──────── MATERIAL TO PROCESS

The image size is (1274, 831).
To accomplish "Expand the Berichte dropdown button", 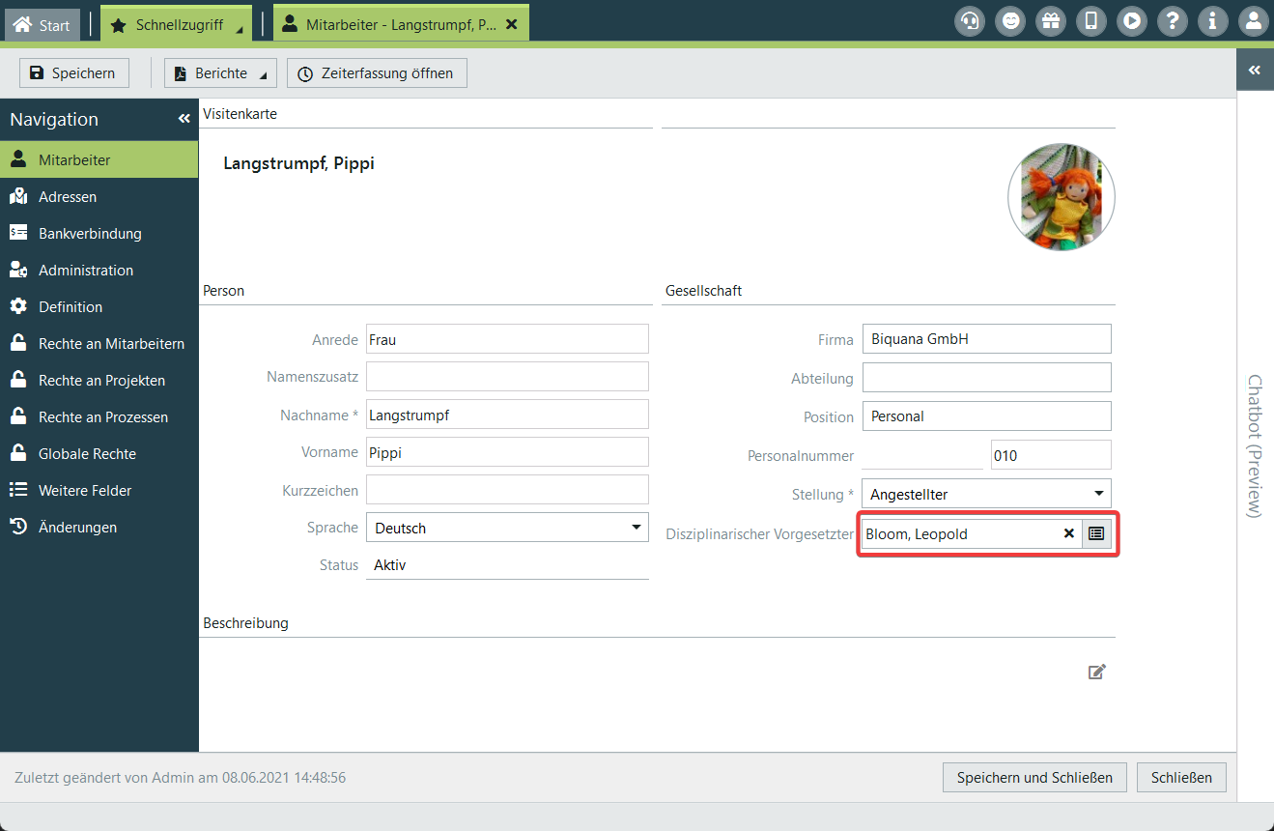I will (220, 73).
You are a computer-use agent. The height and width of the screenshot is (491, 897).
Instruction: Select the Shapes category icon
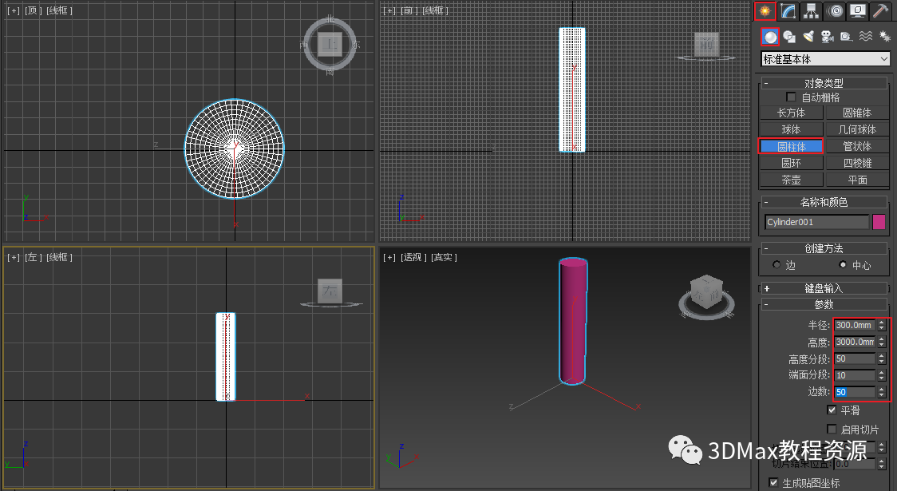click(789, 38)
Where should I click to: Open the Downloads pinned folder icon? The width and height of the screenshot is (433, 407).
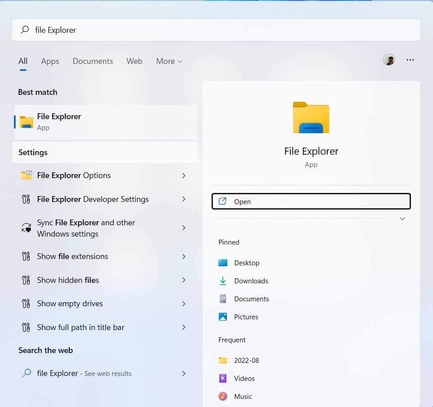223,281
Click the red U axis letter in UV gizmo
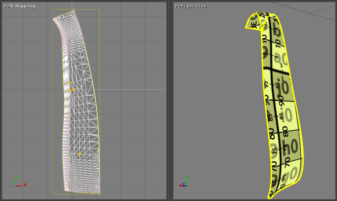 (25, 185)
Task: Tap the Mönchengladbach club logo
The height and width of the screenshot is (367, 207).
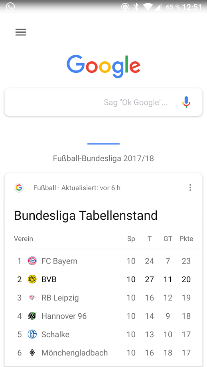Action: tap(32, 353)
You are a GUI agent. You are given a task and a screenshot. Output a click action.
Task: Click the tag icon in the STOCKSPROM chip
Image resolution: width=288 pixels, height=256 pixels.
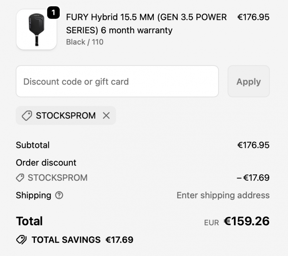27,116
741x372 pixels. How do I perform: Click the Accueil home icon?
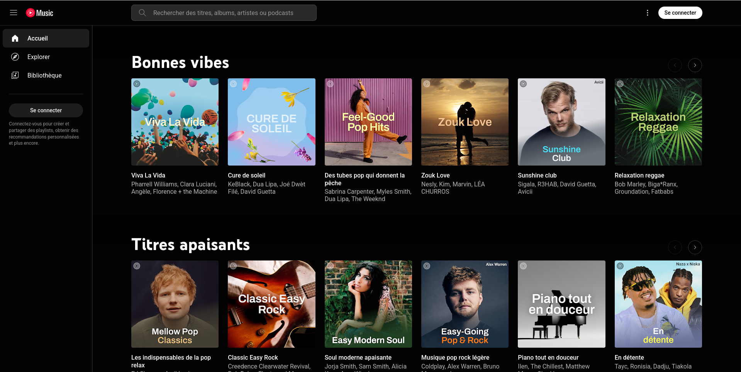pyautogui.click(x=15, y=38)
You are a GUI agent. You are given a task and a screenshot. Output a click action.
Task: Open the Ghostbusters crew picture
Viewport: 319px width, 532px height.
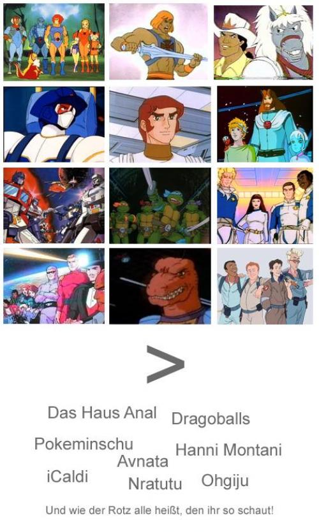click(265, 286)
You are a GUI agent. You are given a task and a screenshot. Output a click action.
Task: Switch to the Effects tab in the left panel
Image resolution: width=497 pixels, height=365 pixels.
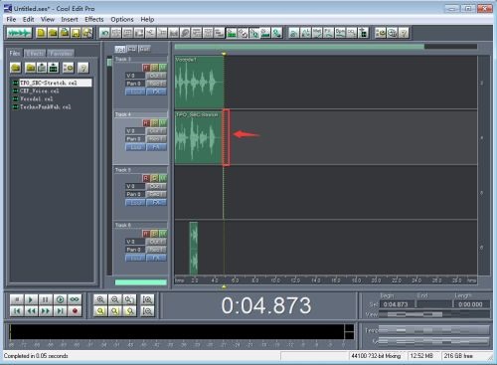(35, 53)
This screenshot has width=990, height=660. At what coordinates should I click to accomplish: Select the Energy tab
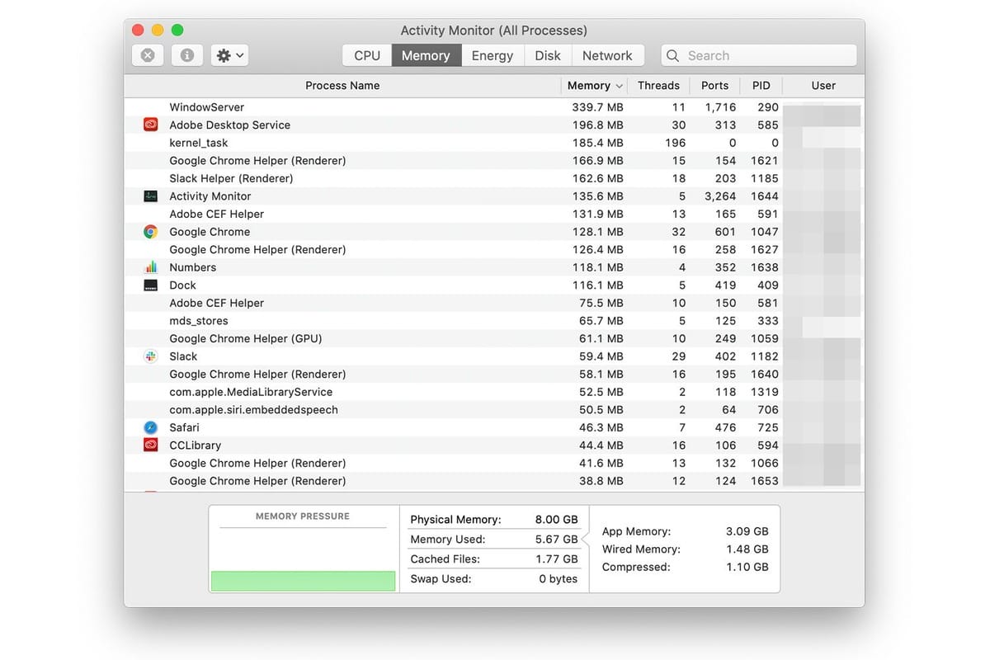(x=492, y=54)
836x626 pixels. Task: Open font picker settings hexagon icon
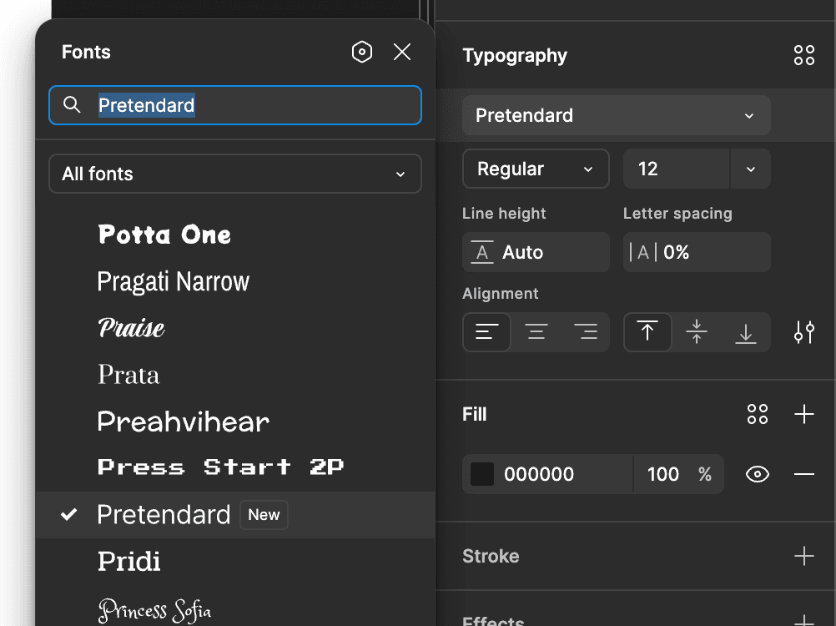(x=361, y=52)
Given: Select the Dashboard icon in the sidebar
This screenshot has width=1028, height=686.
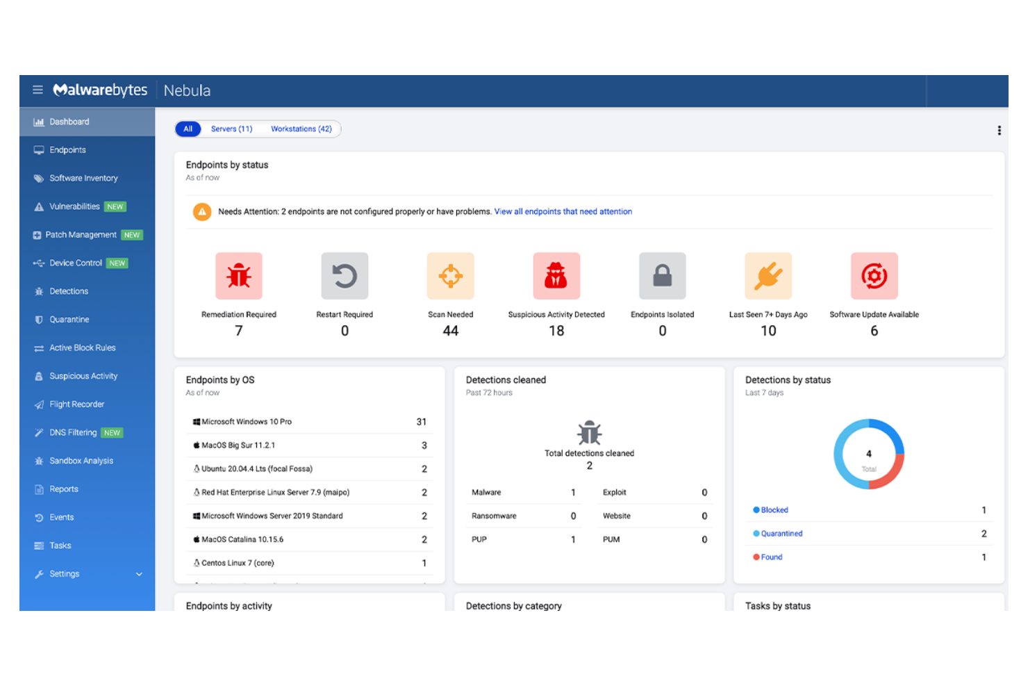Looking at the screenshot, I should [x=38, y=122].
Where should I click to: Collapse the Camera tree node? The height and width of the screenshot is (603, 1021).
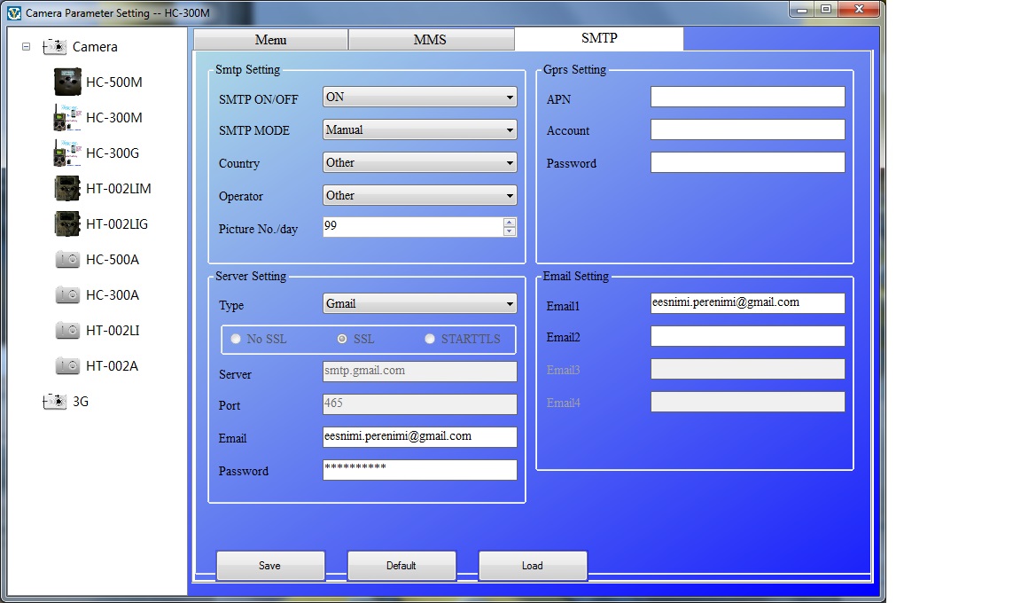pyautogui.click(x=27, y=47)
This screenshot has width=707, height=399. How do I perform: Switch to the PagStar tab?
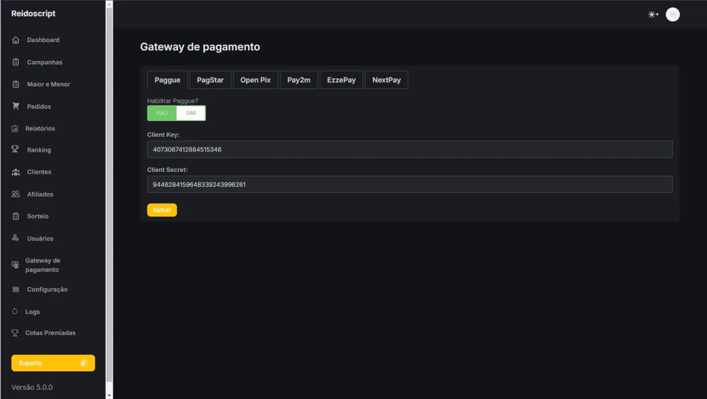210,80
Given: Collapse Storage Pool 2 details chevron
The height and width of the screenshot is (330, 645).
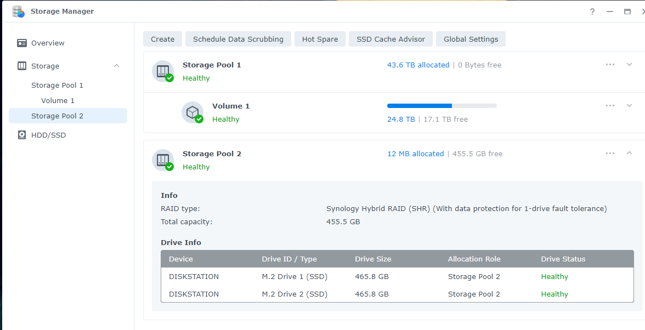Looking at the screenshot, I should pyautogui.click(x=630, y=153).
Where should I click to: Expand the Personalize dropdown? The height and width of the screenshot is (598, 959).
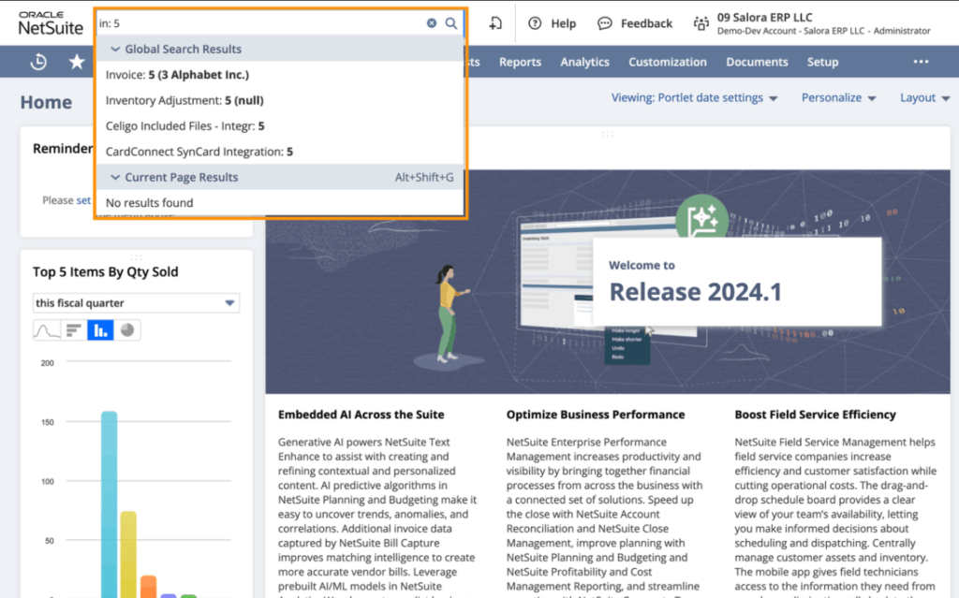838,98
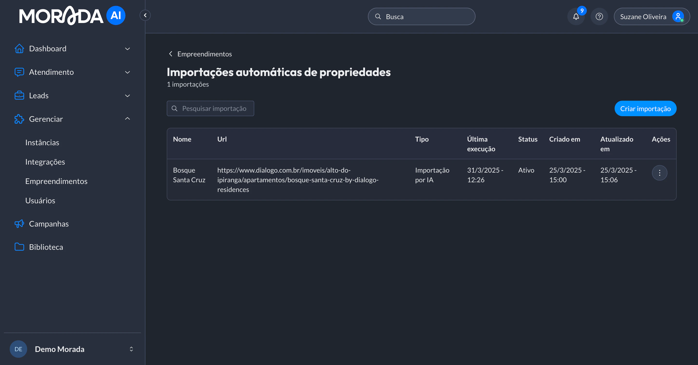The image size is (698, 365).
Task: Select the Atendimento chat icon
Action: [x=19, y=72]
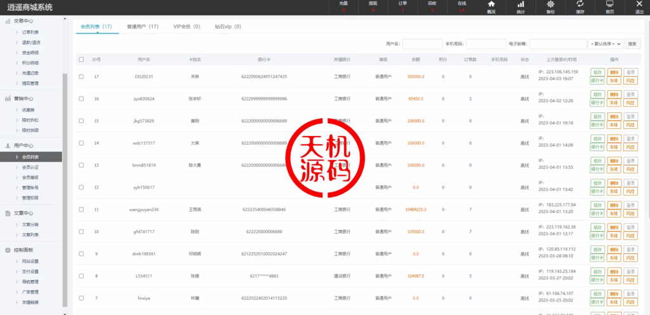The image size is (650, 315).
Task: Check the checkbox for user DD20231
Action: (x=81, y=76)
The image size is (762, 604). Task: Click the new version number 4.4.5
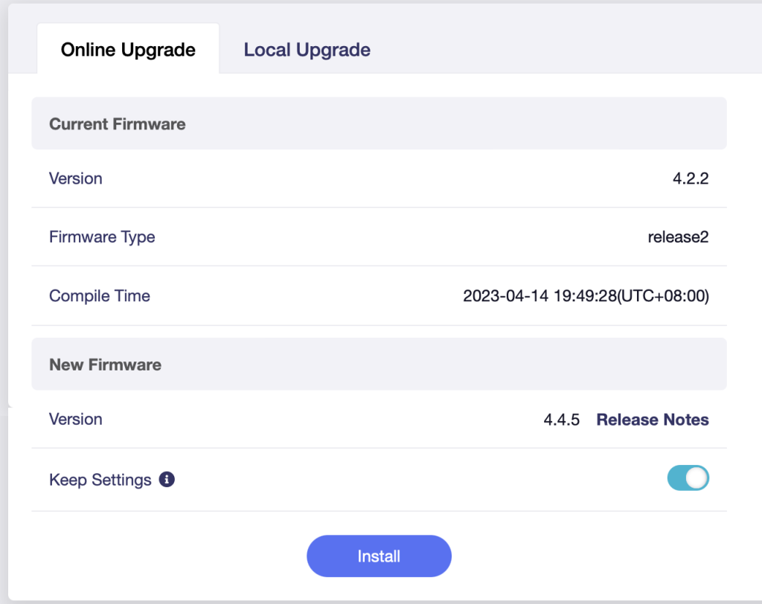click(561, 420)
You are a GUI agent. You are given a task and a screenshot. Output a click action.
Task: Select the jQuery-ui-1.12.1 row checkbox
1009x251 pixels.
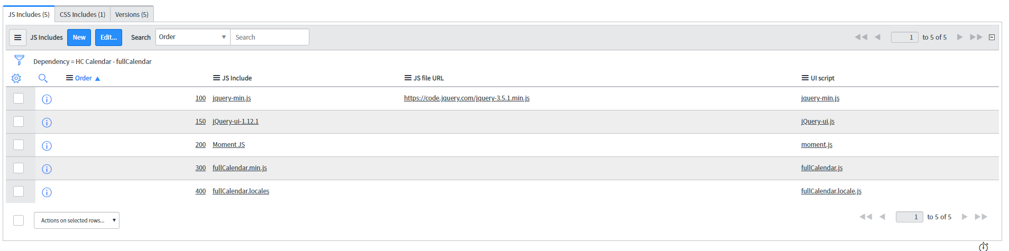point(19,122)
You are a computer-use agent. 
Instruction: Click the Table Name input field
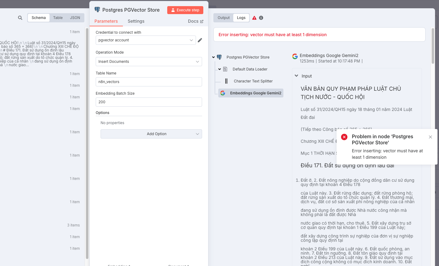(x=149, y=82)
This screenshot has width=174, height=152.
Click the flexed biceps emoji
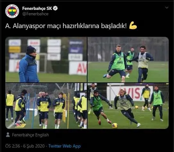click(133, 26)
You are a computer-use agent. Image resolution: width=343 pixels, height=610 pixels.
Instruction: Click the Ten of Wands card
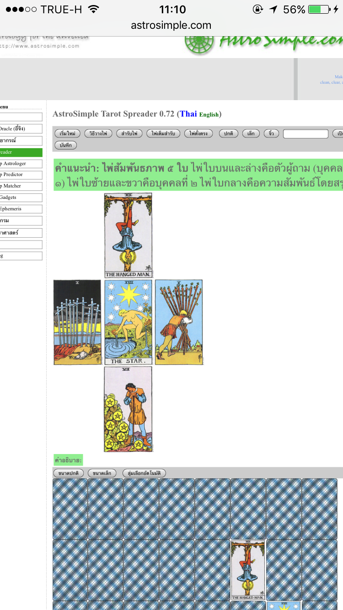[179, 322]
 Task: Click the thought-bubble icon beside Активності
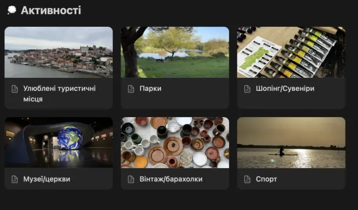[12, 10]
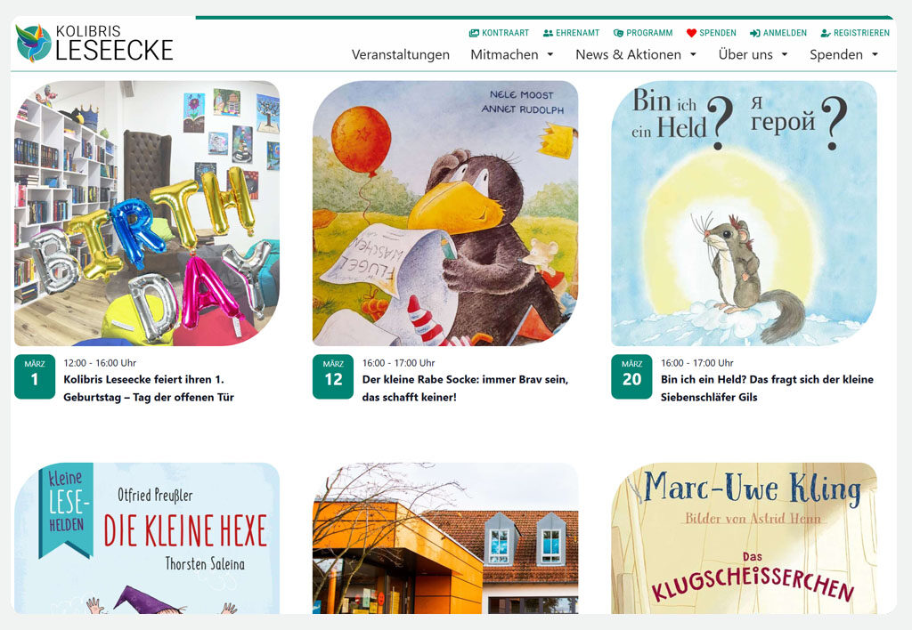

────────────────

• _EXERCISE PROMPT_
For each line in the material above that holds the word "computer", add one to a count; state only the final number.

• _WRITTEN RESPONSE_
3